++++ Source document ++++

Unc104/KIF1A belongs to a class of monomeric kinesin motors that have been thought to possess an unusual motility mechanism. Unlike the unidirectional motion driven by the coordinated actions of the two heads in conventional kinesins, single-headed KIF1A was reported to undergo biased diffusional motion along microtubules. Here, we show that Unc104/KIF1A can dimerize and move unidirectionally and processively with rapid velocities characteristic of transport in living cells. These results suggest that Unc104/KIF1A operates in vivo by a mechanism similar to conventional kinesin and that regulation of motor dimerization may be used to control transport by this class of kinesins.

Caenorhabditis elegansUnc104 and the mouse ortholog KIF1A are kinesin motors that transport synaptic vesicle precursors along microtubules from the neuronal cell body to the nerve terminal (1–3). For such long-range transport to be efficient, organelles that encounter a microtubule must move processively. Conventional kinesin, which belongs to a different subfamily of vesicle-transporting kinesins, is dimeric and uses its two motor domains in a coordinated manner to take successive, unidirectional 8-nm steps along the microtubule without dissociating (4). However, KIF1A (2) and Unc104 (5) are monomeric in solution and are thought to operate using a different motility mechanism, because a single KIF1A motor domain has been shown to undergo biased diffusional movement along the microtubule (6). A novel processivity mechanism was proposed that involves an electrostatic interaction between a highly basic loop (the K loop) on the motor domain and the disordered, negatively charged COOH-terminus of tubulin (7,8); a nucleotide-induced rotation of the motor domain is believed to create directional bias (9). However, the observed net motion (0.14 μm/s) (6) is ∼eight times slower than that observed for full-length Unc104/KIF1A-induced movement in vivo (3) and in vitro (2). In addition, biased diffusion was not observed for the C. elegans Unc104 motor domain (5) and may be an artifact of particular motor constructs and buffer condition (10). Hence, the normal mode of motility for this kinesin class [often referred to as the “monomeric” kinesins (11)] has not been clear (12).

++++ Data under study ++++

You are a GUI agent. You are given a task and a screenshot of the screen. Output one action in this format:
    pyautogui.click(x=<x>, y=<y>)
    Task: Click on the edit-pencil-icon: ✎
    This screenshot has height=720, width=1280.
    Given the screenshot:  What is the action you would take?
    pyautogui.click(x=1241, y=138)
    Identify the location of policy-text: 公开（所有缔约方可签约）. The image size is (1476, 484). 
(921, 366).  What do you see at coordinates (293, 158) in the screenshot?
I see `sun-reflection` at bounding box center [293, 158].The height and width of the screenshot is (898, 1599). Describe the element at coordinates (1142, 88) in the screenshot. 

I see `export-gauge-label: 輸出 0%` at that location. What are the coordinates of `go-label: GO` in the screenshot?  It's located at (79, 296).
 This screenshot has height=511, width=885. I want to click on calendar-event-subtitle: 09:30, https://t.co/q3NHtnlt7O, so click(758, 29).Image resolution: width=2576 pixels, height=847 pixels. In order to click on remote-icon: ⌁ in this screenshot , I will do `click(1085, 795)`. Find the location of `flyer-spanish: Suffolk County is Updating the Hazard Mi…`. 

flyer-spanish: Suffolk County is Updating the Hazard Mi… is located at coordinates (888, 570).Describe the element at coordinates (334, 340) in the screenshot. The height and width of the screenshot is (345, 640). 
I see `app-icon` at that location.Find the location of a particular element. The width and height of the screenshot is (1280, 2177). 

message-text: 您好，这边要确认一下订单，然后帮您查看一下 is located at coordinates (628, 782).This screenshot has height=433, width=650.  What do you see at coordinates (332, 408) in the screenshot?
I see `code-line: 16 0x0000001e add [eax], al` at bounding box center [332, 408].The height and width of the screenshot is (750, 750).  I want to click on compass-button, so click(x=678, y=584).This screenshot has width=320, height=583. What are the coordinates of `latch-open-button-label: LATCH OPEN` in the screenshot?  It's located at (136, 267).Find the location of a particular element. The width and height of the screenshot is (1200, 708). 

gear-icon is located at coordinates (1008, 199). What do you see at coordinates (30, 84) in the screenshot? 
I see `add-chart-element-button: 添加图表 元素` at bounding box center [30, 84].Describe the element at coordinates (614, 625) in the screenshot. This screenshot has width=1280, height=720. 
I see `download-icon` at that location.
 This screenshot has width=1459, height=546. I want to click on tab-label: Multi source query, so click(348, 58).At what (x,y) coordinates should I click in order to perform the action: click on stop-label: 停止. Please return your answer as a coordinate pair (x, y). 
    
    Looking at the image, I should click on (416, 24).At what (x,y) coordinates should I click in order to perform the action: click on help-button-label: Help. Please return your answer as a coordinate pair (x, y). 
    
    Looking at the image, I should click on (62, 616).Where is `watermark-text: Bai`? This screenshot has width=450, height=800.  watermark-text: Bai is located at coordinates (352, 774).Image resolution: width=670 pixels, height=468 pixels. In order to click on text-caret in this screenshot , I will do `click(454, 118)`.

++++

Please reproduce the kinesin passage from "Unc104/KIF1A belongs to" to "class of kinesins." word for word. These records come from a separate source.

Exercise solution
Unc104/KIF1A belongs to a class of monomeric kinesin motors that have been thought to possess an unusual motility mechanism. Unlike the unidirectional motion driven by the coordinated actions of the two heads in conventional kinesins, single-headed KIF1A was reported to undergo biased diffusional motion along microtubules. Here, we show that Unc104/KIF1A can dimerize and move unidirectionally and processively with rapid velocities characteristic of transport in living cells. These results suggest that Unc104/KIF1A operates in vivo by a mechanism similar to conventional kinesin and that regulation of motor dimerization may be used to control transport by this class of kinesins.